We likewise hold that the leaders of men (governments and the agencies that represent them) are responsible for upholding these natural rights, and are quite often obligated to do so by law. Too frequently this trust has been flagrantly and callously abused, illegally and immorally, and such abuse is growing at an alarming rate. In an effort to protect the privacy and sanctity of all communications between the Arca Oceanus Project and any person or agency with whom we interact, while also fulfilling our obligation to cooperate fully as outlined above, we have created and will maintain a WARRANT CANARY, the provisions (and limitations) of which are outlined in the linked document itself. A summary of the document is as follows:

  • The canary will be updated every fifteen (15) calendar days or less, with the date and time of the update and a selection of news headlines taken from the front page of the New York Times website (https://nytimes.com) to confirm that day and time;
  • If the canary is not updated according to this schedule, it should be assumed that The Arca Oceanus Project has been ordered to turn over records or to otherwise violate the privacy of an individual, individuals, or agencies with whom we have interacted or are interacting, and that such violation may be ongoing. It should further be assumed that we may be under a “gag order” of some variety (lawful or otherwise), preventing us from directly acknowledging such an intrusion;
  • Any such assumption should conclude that the entirety of Arca Oceanus (our website, records, and any further communication emanating from anyone purporting to be affiliated with Arca Oceanus/The Arca Oceanus Project) has been compromised and is likely no longer secure.

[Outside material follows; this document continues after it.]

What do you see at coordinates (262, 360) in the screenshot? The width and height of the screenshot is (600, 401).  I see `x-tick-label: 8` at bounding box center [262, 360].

We are ashamed, humiliated, and frankly disgusted that the failures of our own leaders have compelled us to institute this policy. The laws enshrined in and the rights protected by the Constitution of the United States should never be so callously disregarded or outright ignored as they have been by the very government agencies whose sole mission is to enforce them. Searches and seizures, wiretaps, etc. that are conducted in the absence of a warrant (or via dubiously-acquired warrants) are, we believe, criminal in their own right and should be defended against by whatever means legally and morally available. Our warrant canary is one way in which we attempt to uphold this belief.